*** Block opens ***

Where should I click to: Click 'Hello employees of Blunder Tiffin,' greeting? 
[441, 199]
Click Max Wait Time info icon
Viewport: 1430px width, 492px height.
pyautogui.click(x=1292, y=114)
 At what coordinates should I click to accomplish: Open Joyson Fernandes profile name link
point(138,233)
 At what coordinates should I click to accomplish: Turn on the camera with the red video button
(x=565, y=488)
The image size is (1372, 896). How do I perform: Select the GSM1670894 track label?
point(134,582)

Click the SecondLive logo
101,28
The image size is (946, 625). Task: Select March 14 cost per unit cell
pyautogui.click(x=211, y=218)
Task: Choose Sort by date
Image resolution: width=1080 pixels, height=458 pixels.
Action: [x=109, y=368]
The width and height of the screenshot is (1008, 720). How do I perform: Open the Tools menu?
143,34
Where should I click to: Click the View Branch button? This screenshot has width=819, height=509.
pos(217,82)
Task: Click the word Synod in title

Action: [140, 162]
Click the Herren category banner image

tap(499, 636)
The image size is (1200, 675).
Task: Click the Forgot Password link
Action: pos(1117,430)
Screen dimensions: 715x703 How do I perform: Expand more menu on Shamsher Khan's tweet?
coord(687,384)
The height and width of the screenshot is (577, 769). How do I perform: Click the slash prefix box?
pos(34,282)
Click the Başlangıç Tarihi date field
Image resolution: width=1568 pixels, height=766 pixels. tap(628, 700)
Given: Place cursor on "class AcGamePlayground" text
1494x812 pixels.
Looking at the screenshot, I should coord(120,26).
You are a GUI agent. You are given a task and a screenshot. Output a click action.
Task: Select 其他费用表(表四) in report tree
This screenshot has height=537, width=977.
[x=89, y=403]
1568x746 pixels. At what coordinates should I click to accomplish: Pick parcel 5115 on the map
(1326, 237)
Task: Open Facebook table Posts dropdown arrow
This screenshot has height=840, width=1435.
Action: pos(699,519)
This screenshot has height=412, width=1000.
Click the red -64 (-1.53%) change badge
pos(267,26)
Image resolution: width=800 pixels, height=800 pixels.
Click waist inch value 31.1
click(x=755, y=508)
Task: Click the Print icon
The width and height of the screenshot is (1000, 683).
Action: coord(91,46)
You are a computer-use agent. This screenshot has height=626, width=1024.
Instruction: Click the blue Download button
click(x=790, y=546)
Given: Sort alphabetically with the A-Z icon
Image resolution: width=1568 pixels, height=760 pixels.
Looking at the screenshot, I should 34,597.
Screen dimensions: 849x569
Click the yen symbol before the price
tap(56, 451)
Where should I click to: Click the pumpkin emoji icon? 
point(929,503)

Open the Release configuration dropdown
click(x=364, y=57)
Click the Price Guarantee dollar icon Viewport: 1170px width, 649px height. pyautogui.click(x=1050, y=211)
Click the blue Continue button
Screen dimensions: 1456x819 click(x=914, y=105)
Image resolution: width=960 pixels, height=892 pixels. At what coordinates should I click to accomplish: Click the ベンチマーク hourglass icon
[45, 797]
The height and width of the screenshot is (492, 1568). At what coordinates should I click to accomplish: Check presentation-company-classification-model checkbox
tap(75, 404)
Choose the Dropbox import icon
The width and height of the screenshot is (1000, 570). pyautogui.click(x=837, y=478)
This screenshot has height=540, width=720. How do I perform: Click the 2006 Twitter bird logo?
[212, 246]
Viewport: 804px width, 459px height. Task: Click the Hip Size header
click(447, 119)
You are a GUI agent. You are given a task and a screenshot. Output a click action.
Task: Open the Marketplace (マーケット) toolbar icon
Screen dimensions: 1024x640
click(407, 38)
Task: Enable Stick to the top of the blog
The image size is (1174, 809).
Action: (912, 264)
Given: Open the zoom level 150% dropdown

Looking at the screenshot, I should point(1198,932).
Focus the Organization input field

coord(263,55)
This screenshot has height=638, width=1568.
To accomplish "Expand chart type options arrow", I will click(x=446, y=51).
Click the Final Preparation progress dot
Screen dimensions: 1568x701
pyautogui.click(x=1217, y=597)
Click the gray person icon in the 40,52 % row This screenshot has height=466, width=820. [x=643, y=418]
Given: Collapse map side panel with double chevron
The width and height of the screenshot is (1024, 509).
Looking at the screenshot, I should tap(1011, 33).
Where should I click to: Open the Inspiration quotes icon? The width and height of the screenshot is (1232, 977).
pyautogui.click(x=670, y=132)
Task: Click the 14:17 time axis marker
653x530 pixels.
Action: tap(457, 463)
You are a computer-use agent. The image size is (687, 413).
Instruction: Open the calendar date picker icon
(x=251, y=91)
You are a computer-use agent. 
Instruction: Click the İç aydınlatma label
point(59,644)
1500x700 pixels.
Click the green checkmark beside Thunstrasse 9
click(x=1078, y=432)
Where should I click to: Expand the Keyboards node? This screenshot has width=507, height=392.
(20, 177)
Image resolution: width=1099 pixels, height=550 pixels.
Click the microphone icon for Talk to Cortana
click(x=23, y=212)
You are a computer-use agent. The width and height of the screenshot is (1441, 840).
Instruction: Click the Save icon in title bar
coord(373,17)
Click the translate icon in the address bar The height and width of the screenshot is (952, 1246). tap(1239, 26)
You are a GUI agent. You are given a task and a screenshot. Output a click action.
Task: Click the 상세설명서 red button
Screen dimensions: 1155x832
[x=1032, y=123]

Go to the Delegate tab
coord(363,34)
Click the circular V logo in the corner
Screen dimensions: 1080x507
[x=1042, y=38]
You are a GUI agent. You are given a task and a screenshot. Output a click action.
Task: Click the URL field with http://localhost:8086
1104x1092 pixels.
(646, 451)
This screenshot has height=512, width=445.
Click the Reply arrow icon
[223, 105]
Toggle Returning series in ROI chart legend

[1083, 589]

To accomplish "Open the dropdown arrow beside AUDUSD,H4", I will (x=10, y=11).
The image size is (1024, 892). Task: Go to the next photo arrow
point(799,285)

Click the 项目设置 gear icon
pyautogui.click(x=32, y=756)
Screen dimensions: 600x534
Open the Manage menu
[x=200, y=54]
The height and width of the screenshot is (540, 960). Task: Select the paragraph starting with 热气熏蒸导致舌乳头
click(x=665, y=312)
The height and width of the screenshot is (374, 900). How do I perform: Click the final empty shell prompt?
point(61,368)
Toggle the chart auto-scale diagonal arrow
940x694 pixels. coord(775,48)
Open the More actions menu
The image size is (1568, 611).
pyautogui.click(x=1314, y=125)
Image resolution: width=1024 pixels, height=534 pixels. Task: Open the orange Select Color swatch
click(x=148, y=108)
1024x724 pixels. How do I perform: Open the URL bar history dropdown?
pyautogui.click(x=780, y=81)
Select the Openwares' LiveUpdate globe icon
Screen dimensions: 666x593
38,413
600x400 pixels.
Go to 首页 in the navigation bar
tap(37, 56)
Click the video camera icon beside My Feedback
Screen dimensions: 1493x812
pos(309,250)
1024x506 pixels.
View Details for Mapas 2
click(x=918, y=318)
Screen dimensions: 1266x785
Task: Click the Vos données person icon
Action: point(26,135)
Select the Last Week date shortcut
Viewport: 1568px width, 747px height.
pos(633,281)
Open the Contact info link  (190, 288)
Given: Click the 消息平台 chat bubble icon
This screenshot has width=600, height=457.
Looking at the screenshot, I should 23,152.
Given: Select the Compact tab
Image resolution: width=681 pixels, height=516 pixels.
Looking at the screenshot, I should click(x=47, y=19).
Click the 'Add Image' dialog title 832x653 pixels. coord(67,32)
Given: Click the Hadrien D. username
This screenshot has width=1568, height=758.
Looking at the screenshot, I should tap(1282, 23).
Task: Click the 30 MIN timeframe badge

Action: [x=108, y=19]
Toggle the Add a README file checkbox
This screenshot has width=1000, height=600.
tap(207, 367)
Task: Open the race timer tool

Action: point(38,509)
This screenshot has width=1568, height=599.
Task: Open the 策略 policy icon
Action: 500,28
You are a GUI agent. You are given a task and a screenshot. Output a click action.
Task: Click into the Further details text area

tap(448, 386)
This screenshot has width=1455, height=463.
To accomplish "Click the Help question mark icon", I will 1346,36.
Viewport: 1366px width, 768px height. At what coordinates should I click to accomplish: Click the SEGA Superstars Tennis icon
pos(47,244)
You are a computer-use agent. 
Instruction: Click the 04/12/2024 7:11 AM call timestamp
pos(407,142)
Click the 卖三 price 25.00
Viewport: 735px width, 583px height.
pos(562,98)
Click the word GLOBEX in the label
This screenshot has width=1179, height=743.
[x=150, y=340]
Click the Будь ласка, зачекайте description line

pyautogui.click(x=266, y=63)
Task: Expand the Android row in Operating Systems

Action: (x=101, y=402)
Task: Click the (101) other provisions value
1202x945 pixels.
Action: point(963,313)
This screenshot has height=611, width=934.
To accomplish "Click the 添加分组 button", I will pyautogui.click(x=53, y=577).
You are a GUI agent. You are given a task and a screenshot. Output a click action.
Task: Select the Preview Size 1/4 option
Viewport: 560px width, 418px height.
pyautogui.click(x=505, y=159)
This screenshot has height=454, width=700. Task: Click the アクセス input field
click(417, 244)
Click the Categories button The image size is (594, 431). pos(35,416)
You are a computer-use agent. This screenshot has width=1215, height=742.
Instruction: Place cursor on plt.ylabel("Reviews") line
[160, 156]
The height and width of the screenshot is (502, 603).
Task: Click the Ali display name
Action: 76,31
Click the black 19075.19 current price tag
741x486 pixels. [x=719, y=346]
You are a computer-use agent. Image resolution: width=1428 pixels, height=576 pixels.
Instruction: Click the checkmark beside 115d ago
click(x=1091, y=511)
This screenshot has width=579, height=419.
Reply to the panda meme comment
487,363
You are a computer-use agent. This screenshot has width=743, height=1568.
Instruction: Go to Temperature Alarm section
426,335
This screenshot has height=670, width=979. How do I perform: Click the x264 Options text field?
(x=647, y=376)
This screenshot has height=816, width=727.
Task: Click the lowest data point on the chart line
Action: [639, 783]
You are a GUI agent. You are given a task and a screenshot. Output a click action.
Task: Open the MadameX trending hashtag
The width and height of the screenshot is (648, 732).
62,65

*** Block closes ***

→ TASK STATEMENT
Filter the data above down to lines with the word "Sort", and copy them.

→ RESULT
Task: Choose Sort by date
Given: Sort alphabetically with the A-Z icon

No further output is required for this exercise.